Exercise
The answer is a number and nothing else: the count of lines in these entries containing the word "target".

[[ Excerpted records, beginning ]]

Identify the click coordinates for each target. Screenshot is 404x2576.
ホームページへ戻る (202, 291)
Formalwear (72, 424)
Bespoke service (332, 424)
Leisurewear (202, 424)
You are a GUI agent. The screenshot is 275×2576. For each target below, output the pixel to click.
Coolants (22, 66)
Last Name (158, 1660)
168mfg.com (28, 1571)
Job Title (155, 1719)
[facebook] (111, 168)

[[ Excerpted records, end ]]

Answer for this exercise
2